ISSN: 2641-9637, e-ISSN: 2641-9645
Published January 15, 2019 by SAE International in United States
Citation: Pei, Y., Pal, P., Zhang, Y., Traver, M. et al., "CFD-Guided Combustion System Optimization of a Gasoline Range Fuel in a Heavy-Duty Compression Ignition Engine Using Automatic Piston Geometry Generation and a Supercomputer," SAE Int. J. Adv. & Curr. Prac. in Mobility 1(1):166-179, 2019, https://doi.org/10.4271/2019-01-0001.

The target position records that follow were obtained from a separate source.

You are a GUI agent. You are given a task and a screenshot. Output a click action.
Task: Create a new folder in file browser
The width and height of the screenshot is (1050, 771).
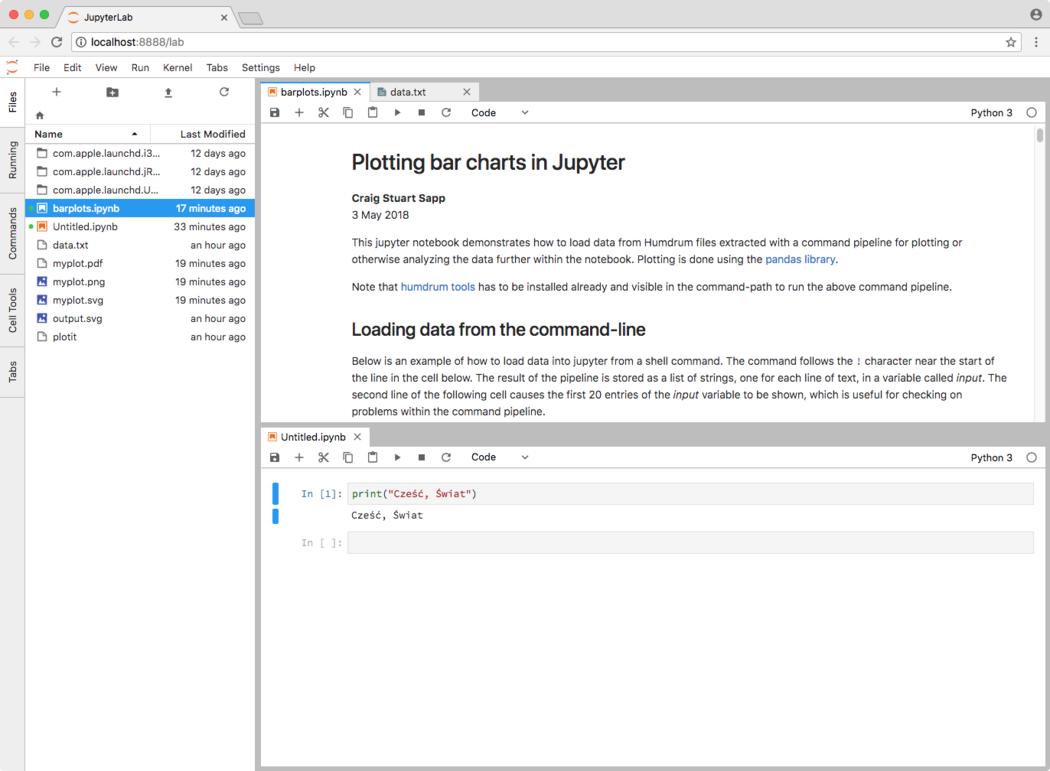pyautogui.click(x=112, y=92)

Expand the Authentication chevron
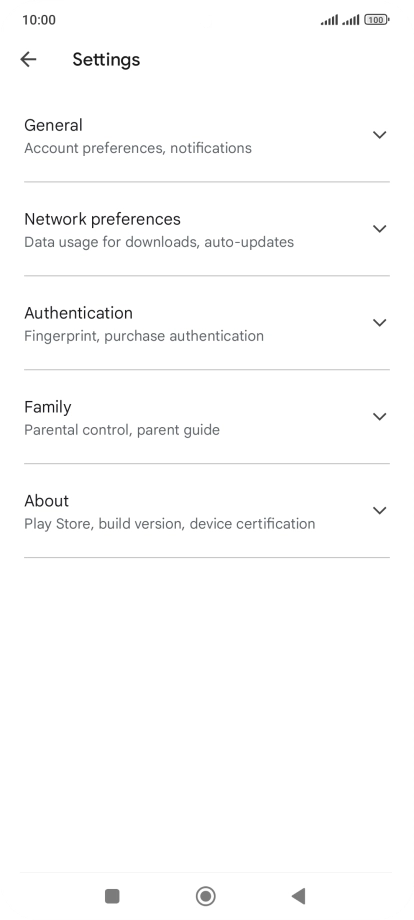click(x=379, y=323)
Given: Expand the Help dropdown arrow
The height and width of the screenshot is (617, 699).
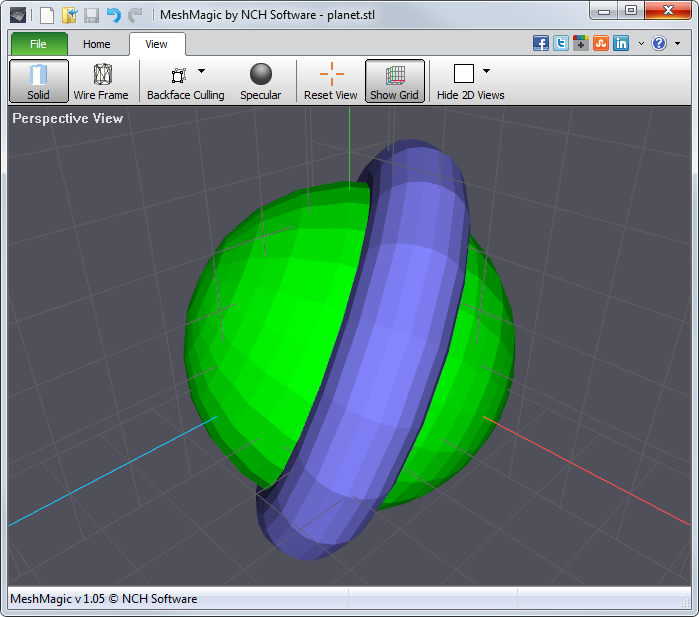Looking at the screenshot, I should click(677, 43).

A computational fluid dynamics (CFD) guided combustion system optimization was conducted for a heavy-duty diesel engine running with a gasoline fuel that has a research octane number (RON) of 80. The goal was to optimize the gasoline compression ignition (GCI) combustion recipe (piston bowl geometry, injector spray pattern, in-cylinder swirl motion, and thermal boundary conditions) for improved fuel efficiency while maintaining engine-out NOx within a 1-1.5 g/kW-hr window. The numerical model was developed using the multi-dimensional CFD software CONVERGE. A two-stage design of experiments (DoE) approach was employed with the first stage focusing on the piston bowl shape optimization and the second addressing refinement of the combustion recipe. For optimizing the piston bowl geometry, a software tool, CAESES, was utilized to automatically perturb key bowl design parameters. This led to the generation of 256 combustion chamber designs evaluated at several engine operating conditions. The second DoE campaign was conducted to optimize injector spray patterns, fuel injection strategies and in-cylinder swirl motion for the best performing piston bowl designs from the first DoE campaign. This comprehensive optimization study was performed on a supercomputer, Mira, to accelerate the development of an optimized fuel-efficiency focused design. Compared to the production combustion system in the baseline engine, the new combustion recipe from this study showed significantly improved closed-cycle fuel efficiency across key engine operating points while meeting the engine-out NOx targets. Optimized piston bowl designs and injector spray patterns were predicted to provide enhanced in-cylinder air utilization and more rapid mixing-controlled combustion, thereby leading to a fuel efficiency improvement. In addition, shifting the engine thermal boundary conditions toward leaner operation was also key to the improved fuel efficiency.